Monuments and Memory
It’s a classic movie plot. A careless treasure hunter digs up an ancient power that should not have been disturbed. While the treasure hunter is sometimes innocent, more often than not he is a victim of his own arrogance or disrespect. From the Nazis in Indiana Jones who try to open the Ark of the Covenant to the pirates who stole the cursed Aztec gold in the first Pirates of the Caribbean movie, we accept that these villains deserve the terrible fate that befalls them. But what if it was not a ruthless gang of Nazis that dug up the Ark of the Covenant but a few hapless construction workers? How would they know that opening the curious golden box in the ancient temple would bring down the wrath of God?
In many of these films, the treasure hunters ignore numerous warnings written all over the tomb in hieroglyphics or ancient Hebrew; but for the hapless construction worker, these warnings would be meaningless scribbles. The blame shifts from the greedy treasure hunter to the shortsighted scribes who failed to recognize that their warnings would be unintelligible in a few hundred years. This is not just a problem with Hollywood screenwriting.

Today’s universal symbol for radioactivity
Julia Bryan-Wilson wrote a fascinating essay titled “Building a Marker of Nuclear Warning” for the book Monuments and Memory, Made and Unmade in which she explores this very issue.
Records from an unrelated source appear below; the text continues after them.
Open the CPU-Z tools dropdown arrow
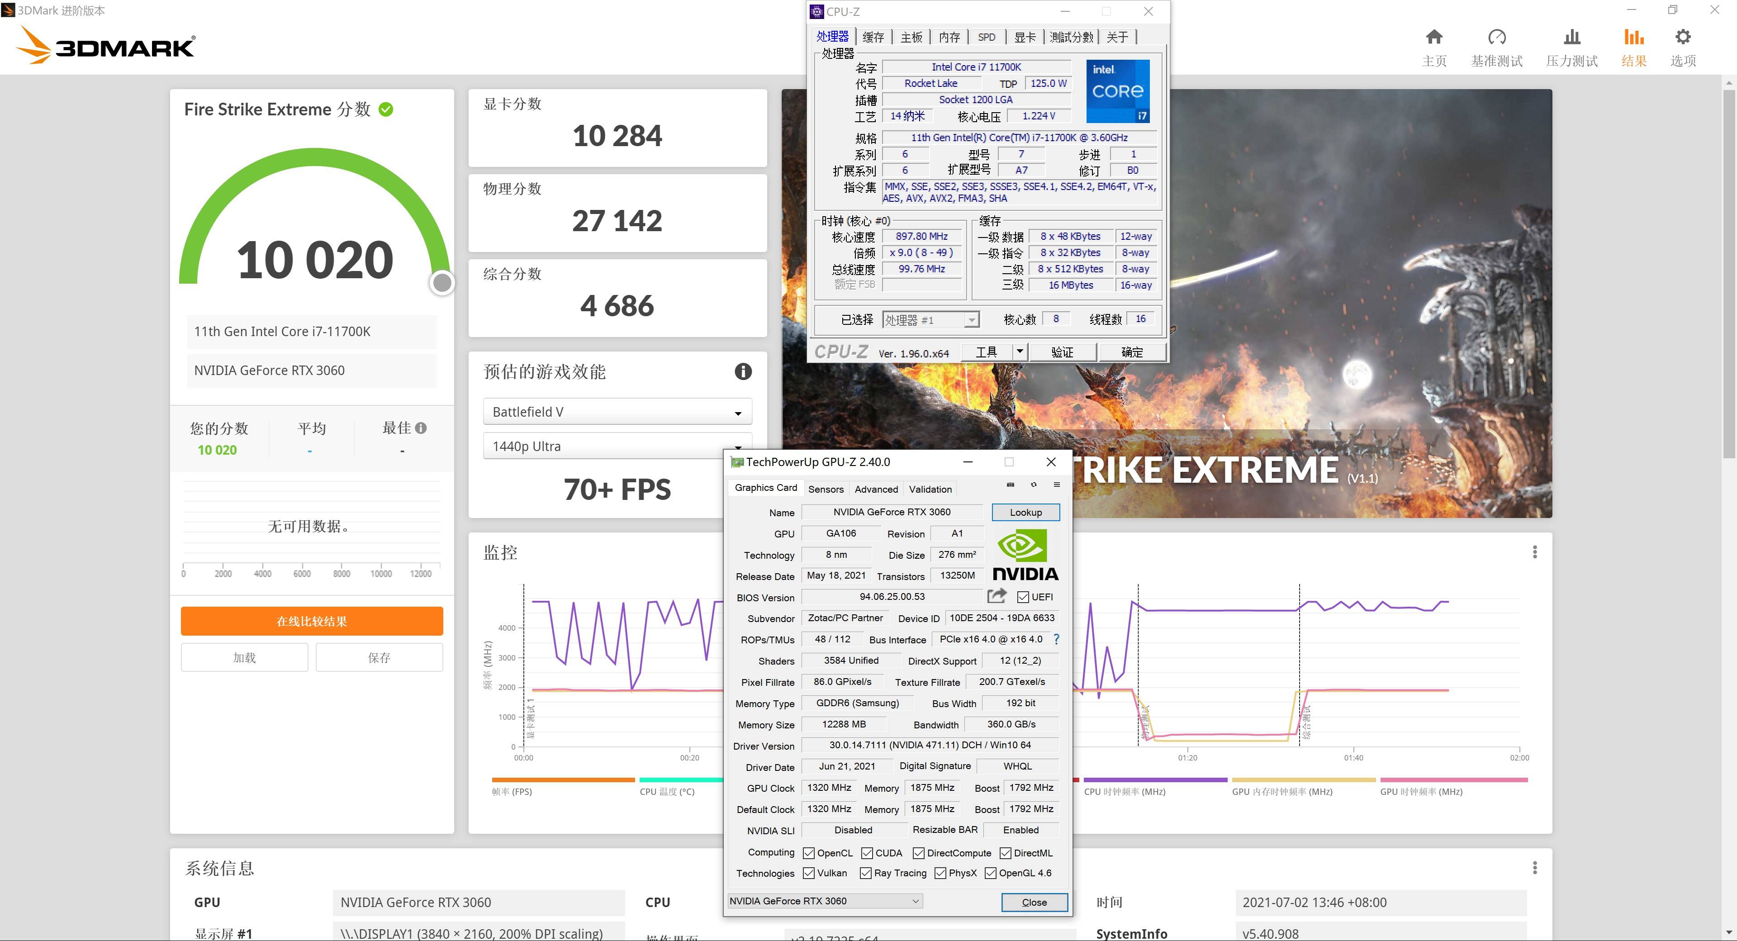Image resolution: width=1737 pixels, height=941 pixels. click(1020, 351)
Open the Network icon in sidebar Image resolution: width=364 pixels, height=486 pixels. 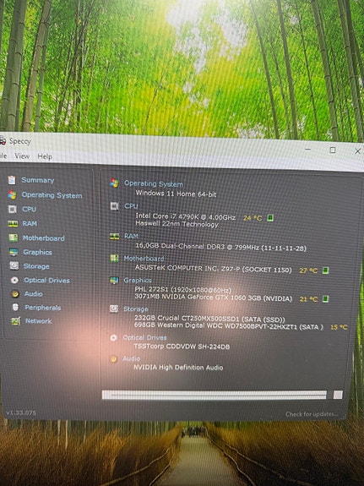(x=16, y=321)
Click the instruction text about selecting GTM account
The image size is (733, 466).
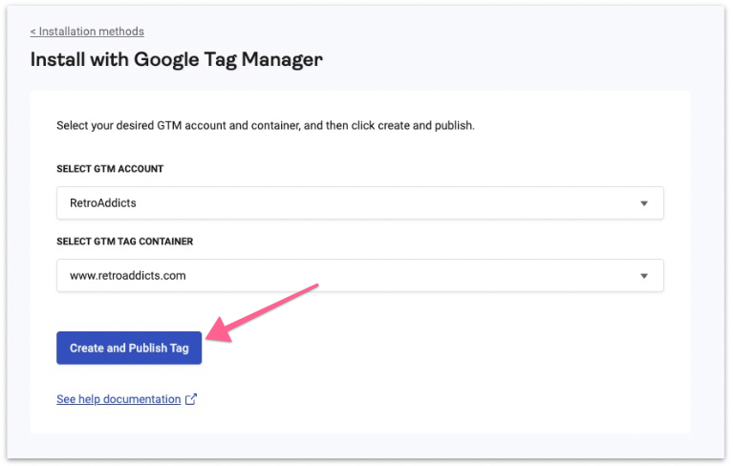tap(265, 125)
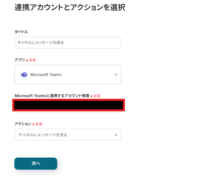Open the アプリ combo box

pyautogui.click(x=68, y=75)
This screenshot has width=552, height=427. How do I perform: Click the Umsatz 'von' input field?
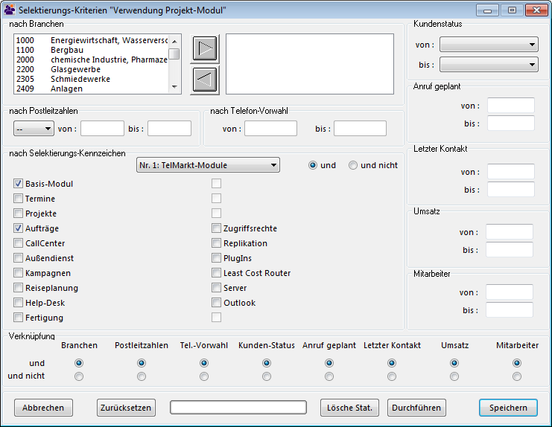coord(510,232)
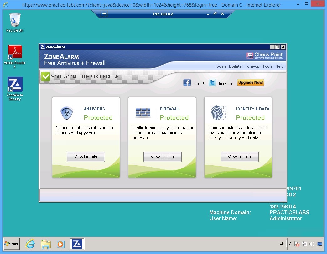The width and height of the screenshot is (327, 254).
Task: Expand hidden icons in the system tray
Action: (x=290, y=243)
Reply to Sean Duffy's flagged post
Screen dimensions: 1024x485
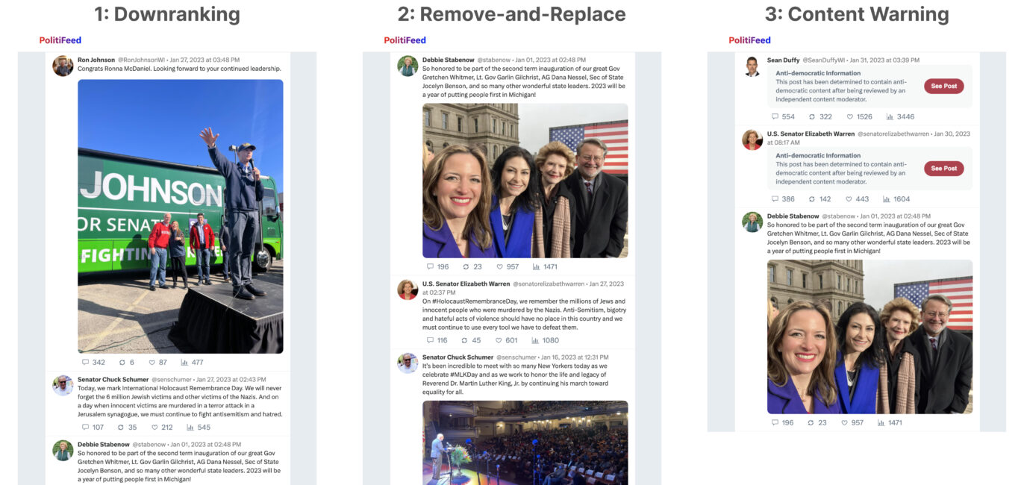click(x=773, y=116)
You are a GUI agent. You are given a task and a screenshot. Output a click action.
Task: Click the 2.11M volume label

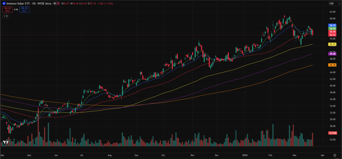click(x=332, y=133)
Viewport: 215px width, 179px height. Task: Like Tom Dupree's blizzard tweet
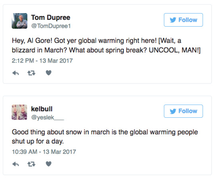pyautogui.click(x=49, y=73)
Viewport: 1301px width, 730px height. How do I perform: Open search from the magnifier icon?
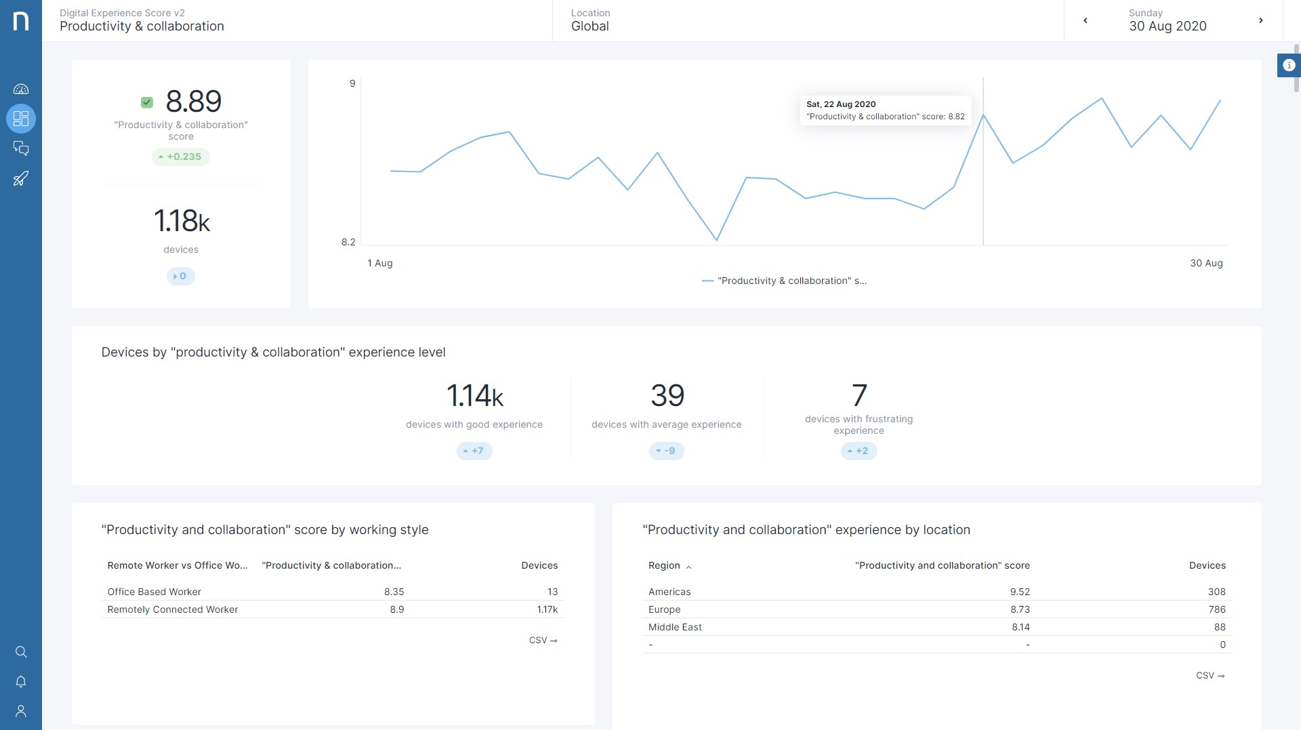(21, 651)
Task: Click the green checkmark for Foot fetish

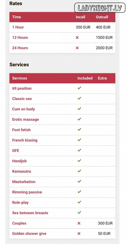Action: [x=79, y=129]
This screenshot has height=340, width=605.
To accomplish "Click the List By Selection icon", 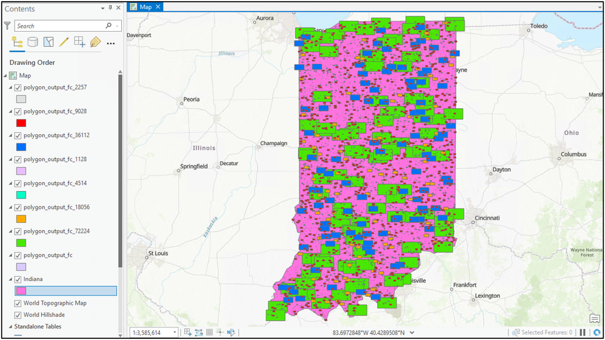I will 48,43.
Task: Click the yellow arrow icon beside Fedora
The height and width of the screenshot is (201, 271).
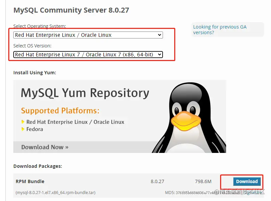Action: (x=24, y=129)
In 1999, a team of architects, anthropologists, linguists and scientists were asked by the government to create a warning sign that can endure for the next ten thousand years at the spot where the waste products of nuclear weapons manufacturing would be buried in New Mexico. The team quickly ran into issues. Creating a warning sign using current common languages, as was first proposed, would not work. As most of the anthropologists and linguists in the group pointed out, our modern languages will likely have evolved so much over a thousand years that a sign written in them would be virtually unintelligible to future generations. The strange geometric sign we use today to mark radioactivity is also unlikely to last ten millennia. The medic’s Red Cross might be mistaken for a crusading knight a few hundred years ago. Symbols are as transient as words.
Instead, the team needed to design something universal. Something that spoke to our unconscious fears that could be spread out over thousands of acres and last for millennia. One proposal was to create a field of spikes that would touch on our fear of being cut and pierced, and fill future visitors with trepidation. However, even the designer subconsciously knew that would never work. In his own sketch of the site, he showed people gathered around staring at the monumental spikes. The problem, Bryan-Wilson concludes, is that we humans are naturally curious. Anything monumental, even if ominous, will attract interest. Do archeologists not dig up the tombs of pharaohs, despite the curses inscribed on the walls? If the knowledge of radioactivity was lost over time, would our warnings, even if understood, be heeded?

Subsurface warning sign carved into rocks around the perimeter of the site
The committee was faced with a dilemma. How can a marker be both highly visible and anti-monumental? A marker that provides warning without provoking interest. They decided to spread crushed asphalt across the entire area to turn the desert into a natural parking lot. Its ugliness would be compounded with the heat it radiates. To provide further warning, jagged earthworks were constructed to create a confused and unappealing landscape and faces of people screaming and vomiting were carved into some of the rocks. The WIPP’s final idea might be better than building an imposing monument to our nuclear legacy or writing faded words in a long-forgotten language, but Bryan-Wilson has her doubts. Will our understanding of aesthetics and our nuclear legacy really last ten thousand years? Will an unusual landscape, even one designed to be as unappealing as possible not attract interest? Perhaps we shouldn’t judge those rash treasure hunters that broke into the pharaoh’s tomb. After all, it is only human to want to explore the unknown.